Почти нее помню, как спустилась я по скалистому склону, путаясь в корнях малорослых берёзок, как вышла на берег и подошла к «Москвичу». Возле него никого не было.
Но вскоре откуда-то взявшаяся толпа горланящих мужчин окружила меня, и среди множества лиц мелькнула растерянная физиономия отца.
- Пааапа!- зарыдала я и кинулась к нему, тычась в руки, в живот, пытаясь детскими своими руками обнять его всего, прижаться и не отпускать уже никогда.
Конечно, они меня искали. Отец забеспокоился уже тогда, когда проголодался. Решил меня позвать  и вместе перекусить. Но меня нигде не было. Не появилась я и через час. И через три часа. А в сумерках он уже бегал вдоль четвёртого озера и кричал благим матом. Другие рыбаки, с обоих озёр спрашивали, что случилось, а узнав, бросали кормаки и присоединялись к поискам. Трое из них  даже поднялись на хребет, через полевой бинокль просмотрели каждый метр плато, но меня нигде  не было видно.
Я была смертельно уставшей, отец понял это сразу. Поэтому, укутав меня в старый овчинный полушубок, усадил на заднее сидение, и ничего не стал спрашивать. Полдороги я просто дремала, отогреваясь и приходя в себя. И лишь потом, еле сдерживая нетерпение, буркнул:
- Рассказывай.
И я рассказала. Всё. До мельчайших подробностей, насколько помнила, насколько могла говорить.
И не успела ещё вымолвить  просьбу, как отец опередил меня:
- Маме – ни слова!
Я  со всей силы  радостно закивала. Ещё бы! Ни за что на свете! Отец только вздохнул, когда я показала ему искорёженный ножик.

А дома нас встречала горячим чаем и пельменями мама, и Томка, наша старая собака с лаем прыгала вокруг, преданно заглядывая в глаза.
* * *
Прошло два года. Летом мы с родителями и их друзьями, большой компанией поехали на Сибины.  Всем хотелось поплавать в чистой прохладной воде, поискать грибов, набрать на варенье  земляники.
А я решила залезть на  вершину хребта, чрезвычайно осторожно, чтобы не повторить свою роковую ошибку, приблизиться к каменному колодцу, и оглядеть – как выглядит он снаружи? Да увидеть тот спасительный лаз, через который я выползла тогда.

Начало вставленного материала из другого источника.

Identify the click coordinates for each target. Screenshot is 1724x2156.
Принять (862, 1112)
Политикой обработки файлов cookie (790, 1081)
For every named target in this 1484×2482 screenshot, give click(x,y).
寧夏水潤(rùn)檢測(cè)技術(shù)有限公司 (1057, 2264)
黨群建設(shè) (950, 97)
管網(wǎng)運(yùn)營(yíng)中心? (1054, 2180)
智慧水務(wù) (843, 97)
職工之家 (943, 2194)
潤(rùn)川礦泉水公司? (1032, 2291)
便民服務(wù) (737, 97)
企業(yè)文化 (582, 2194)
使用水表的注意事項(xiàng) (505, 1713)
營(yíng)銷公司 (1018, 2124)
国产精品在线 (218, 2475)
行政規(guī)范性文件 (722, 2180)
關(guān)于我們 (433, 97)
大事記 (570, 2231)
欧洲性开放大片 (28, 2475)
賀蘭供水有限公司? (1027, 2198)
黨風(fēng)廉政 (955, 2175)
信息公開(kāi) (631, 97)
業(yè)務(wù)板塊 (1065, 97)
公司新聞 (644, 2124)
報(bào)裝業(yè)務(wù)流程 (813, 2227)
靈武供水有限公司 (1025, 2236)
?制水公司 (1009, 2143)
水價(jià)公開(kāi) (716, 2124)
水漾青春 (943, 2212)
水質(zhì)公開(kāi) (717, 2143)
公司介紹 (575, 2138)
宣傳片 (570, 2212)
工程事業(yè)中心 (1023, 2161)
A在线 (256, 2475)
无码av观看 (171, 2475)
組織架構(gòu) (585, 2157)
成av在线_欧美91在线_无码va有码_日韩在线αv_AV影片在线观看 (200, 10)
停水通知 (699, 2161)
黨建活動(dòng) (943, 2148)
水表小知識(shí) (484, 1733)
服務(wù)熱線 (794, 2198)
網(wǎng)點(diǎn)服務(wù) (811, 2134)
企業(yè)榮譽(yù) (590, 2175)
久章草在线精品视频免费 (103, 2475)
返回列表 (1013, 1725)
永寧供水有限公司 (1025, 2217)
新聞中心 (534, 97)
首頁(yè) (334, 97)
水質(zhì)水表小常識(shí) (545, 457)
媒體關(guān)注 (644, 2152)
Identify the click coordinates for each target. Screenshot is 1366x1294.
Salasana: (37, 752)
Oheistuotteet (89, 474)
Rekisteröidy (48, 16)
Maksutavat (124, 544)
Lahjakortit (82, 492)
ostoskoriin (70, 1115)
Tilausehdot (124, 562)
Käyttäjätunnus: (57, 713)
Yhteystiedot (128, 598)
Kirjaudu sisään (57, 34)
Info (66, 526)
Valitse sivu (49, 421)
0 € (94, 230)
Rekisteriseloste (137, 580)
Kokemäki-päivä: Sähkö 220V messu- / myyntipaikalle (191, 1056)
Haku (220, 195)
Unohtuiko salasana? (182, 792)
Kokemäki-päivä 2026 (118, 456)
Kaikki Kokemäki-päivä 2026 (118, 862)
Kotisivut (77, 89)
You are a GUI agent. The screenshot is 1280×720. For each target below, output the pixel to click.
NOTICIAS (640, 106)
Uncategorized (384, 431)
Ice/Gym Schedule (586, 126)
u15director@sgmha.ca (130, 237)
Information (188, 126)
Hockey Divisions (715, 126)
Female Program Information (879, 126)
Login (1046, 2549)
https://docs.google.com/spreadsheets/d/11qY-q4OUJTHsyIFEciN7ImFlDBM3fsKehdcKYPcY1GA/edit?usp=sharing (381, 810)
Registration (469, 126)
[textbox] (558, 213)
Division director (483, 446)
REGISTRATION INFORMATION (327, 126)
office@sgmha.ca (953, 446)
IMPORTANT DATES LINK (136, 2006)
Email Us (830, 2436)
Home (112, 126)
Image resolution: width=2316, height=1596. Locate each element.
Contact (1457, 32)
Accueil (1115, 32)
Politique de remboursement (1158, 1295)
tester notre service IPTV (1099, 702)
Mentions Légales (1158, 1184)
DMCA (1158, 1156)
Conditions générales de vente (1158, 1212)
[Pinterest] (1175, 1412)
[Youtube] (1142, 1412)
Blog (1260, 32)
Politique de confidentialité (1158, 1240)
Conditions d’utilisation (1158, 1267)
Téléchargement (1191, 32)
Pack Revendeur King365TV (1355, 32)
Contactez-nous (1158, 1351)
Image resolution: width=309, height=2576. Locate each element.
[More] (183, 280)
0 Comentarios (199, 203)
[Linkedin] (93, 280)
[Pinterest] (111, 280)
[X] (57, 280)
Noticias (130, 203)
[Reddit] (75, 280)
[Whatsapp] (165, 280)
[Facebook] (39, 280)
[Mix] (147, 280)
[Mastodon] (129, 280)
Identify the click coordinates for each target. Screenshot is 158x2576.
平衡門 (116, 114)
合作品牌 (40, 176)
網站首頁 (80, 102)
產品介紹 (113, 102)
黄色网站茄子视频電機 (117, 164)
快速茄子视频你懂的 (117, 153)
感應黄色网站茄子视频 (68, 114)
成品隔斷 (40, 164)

Вот и кратер-озерцо на вершине плато, где я повстречала водяного скорпиона. Не удержалась и подошла поближе. А вот и он или другой такой же! Да не один, -  несколько страшноватых существ до пяти сантиметров длиной, сидели, спрятавшись в ряске, выставив наружу свои дыхальца.
Но дальше, дальше!
Вот уже и скала, с которой я прыгала на вереск. Потихоньку спустившись, я обошла вересковый «язык» с другой стороны, но что это!?
Каменного колодца более не существовало. Своды обрушились, и обломанные каменные глыбы лежали одна на другой. Между ними белела колючая каменная крошка – то, что было некогда полом моей темницы. Видимо, относительно тонкие стены, ветер,  вода и собственная тяжесть до основания разрушили страшную каменную ловушку, и более уже никто не упадёт в неё. И слава богу!